One of the key global investment themes at present is the rotation from emerging market equities towards developed markets. The shift, initially driven by concerns of overheating in emerging markets and bullishness on growth in the developed world, gathered pace in January and February, as political turmoil in the Middle East and North Africa reminded investors of the risks associated with developing economies.
In the week ending February 2, investors pulled more than $7bn (£4.4bn) out of emerging market equity funds according to EPFR Global, marking the strongest recorded outflow in three years. In comparison, developed market portfolios took in $6.6bn during the same week. America, Japan and global funds were especially popular with investors and only Europe-focused funds suffered net redemptions.

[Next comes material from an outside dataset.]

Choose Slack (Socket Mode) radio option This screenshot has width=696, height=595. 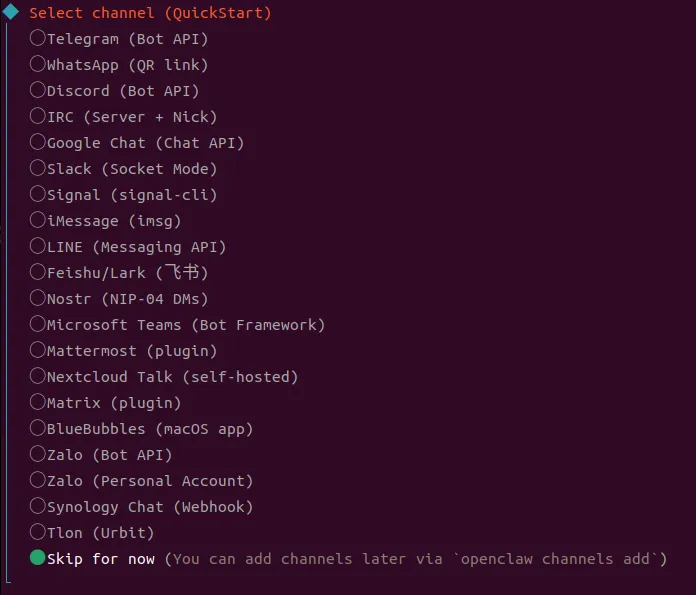(x=38, y=169)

The trend was also apparent in this month’s Merrill Lynch global fund manager survey. The survey of 188 fund managers, conducted by Bank of America Merrill Lynch Research and TNS from February 4-10, found that two-thirds of respondents were overweight global equities. However, their views on the relative appeal of emerging and developed market stocks had shifted radically since the January poll.
The proportion of managers overweight in emerging market equities collapsed from 43 per cent to5 per cent – the steepest monthly decline in developing market exposure in the poll’s history and well below an average of 28 per cent. Appetite for eurozone equities rose from a net underweight of 9 per cent to an overweight of 11 per cent, with respondents ranking America and the eurozone as the regions they would most like to overweight.
Financial commentators were last week grappling with the implications of the rotation and whether it will continue. HSBC Global Asset Management, Gavekal and Capital Economics expect the rotation to reverse. According to Gavekal, lower year-on-year inflation rates in emerging economies may prompt renewed investor interest in the region towards the end of 2011.
Adviser Fund Index panellists say the rotation has not yet had a bearing on their allocation decisions. Mick Gilligan, the head of research at Killik, says his firm has a “structural overweight” in emerging markets and recent outflows represent a buying opportunity. He views India as particularly attractive, with stocks trading on 14 times next year’s earnings and earnings growth over the next 12 months of 15-20 per cent.
Ashcourt Rowan head of research Tim Cockerill says the company reduced its emerging markets exposure by two percentage points at its quarterly asset allocation meeting in January – the first cut in over a year. Ashcourt Rowan chose to boost its weightings to Japan and Britain instead, via positions in GLG Japan core alpha equity, M&G recovery, Schroder UK alpha plus and JOHCM UK opportunities.